When you’re at home or going about your regular routine, it’s more cost-effective to simply buy protein powder in bulk and make your own protein shake every day. However, when you’re away from home and can’t bring an entire jar of protein with you, there are great prepackaged shakes out there to choose from.

Muscle Milk makes great protein shakes that come in varying flavors and protein content, and I particularly like the ones that contain 40 grams of protein per bottle with only 210 calories.

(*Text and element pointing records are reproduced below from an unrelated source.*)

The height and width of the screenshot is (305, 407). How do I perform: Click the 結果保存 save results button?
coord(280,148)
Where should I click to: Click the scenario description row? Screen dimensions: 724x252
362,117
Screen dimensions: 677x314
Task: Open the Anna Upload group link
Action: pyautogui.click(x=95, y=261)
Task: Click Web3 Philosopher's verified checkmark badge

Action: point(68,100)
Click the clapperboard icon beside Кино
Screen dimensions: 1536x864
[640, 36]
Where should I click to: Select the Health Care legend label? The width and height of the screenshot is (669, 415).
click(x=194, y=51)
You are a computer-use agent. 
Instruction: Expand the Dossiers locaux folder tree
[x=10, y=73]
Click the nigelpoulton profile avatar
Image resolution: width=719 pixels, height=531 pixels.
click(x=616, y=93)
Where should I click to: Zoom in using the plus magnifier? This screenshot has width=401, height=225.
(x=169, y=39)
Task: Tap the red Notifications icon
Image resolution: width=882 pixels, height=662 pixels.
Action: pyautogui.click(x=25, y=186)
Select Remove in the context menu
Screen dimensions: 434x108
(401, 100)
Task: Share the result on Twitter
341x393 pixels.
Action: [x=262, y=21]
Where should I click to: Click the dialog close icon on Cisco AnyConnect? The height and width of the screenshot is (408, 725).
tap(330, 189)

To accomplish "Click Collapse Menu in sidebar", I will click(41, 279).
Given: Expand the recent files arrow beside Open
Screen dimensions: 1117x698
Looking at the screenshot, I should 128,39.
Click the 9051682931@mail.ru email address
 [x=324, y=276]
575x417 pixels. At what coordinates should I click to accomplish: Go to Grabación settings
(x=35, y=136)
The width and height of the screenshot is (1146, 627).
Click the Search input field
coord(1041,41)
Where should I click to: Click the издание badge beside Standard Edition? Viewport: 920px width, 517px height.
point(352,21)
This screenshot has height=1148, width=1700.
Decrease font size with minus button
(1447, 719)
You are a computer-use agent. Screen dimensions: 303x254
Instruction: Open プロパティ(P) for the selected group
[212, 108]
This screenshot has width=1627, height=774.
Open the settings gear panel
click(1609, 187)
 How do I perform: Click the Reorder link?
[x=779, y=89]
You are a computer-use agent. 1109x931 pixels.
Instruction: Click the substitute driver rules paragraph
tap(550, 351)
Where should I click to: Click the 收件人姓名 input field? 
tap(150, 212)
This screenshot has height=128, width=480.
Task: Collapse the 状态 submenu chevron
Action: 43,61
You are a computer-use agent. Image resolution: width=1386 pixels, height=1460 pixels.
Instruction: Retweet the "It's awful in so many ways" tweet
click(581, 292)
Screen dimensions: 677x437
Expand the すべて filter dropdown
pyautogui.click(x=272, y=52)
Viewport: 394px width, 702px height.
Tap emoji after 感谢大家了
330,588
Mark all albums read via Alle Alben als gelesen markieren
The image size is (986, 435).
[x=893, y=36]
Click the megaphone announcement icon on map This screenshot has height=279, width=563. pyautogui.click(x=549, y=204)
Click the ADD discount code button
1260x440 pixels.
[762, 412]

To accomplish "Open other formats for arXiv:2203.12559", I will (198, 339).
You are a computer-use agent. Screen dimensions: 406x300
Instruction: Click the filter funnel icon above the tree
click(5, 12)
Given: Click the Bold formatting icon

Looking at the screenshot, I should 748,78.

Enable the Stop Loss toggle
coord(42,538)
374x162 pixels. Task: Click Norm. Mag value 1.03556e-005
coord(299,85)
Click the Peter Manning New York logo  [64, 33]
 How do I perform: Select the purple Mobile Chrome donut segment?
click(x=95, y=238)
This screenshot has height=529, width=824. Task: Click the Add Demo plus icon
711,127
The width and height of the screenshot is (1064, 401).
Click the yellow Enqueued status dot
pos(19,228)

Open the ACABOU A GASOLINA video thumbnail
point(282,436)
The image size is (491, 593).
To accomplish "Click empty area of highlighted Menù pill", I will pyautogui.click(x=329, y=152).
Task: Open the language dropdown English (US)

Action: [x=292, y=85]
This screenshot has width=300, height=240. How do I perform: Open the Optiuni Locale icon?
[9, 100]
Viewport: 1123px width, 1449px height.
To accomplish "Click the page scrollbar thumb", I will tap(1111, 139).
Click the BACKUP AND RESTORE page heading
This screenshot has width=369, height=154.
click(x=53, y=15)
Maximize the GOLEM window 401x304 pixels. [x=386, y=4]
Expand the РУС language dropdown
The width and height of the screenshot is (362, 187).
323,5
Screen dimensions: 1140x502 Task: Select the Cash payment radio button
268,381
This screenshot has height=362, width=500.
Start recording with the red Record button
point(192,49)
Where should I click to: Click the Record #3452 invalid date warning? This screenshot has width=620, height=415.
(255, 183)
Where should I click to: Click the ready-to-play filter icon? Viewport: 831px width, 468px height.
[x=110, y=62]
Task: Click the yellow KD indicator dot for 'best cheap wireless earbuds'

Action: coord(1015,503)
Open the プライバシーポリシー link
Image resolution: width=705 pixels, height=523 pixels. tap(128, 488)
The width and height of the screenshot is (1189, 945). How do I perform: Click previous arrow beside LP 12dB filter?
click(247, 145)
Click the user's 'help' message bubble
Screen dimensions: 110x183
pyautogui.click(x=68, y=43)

The 40 grams of protein can really come in handy especially when you’re traveling and eating out most of the time, since it can be difficult to ensure that you’re getting as much protein as you’d want from your meals. However, having these shakes on hand gives you a lot more freedom to eat what you want at restaurants without worrying too much about whether you’re getting enough protein.

The List Doesn’t End Here

As I mentioned in the beginning of the post, this list only includes snacks that fully fit the criteria of what I believe a a great snack should be: simple, healthy, and convenient. However, this doesn’t mean that there aren’t other delicious, protein-filled options for you to try. If you have time to do a little preparation and resources to properly store your snacks, your options become endless: peanut butter and apples, hard-boiled eggs, homemade trail mix, just to name a few.

These snacks aren’t necessarily superior or inferior to the choices I recommended above, but it goes to show you that just because your diet is more protein-oriented now doesn’t mean that there needs to be any less variety in the kinds of food you can eat.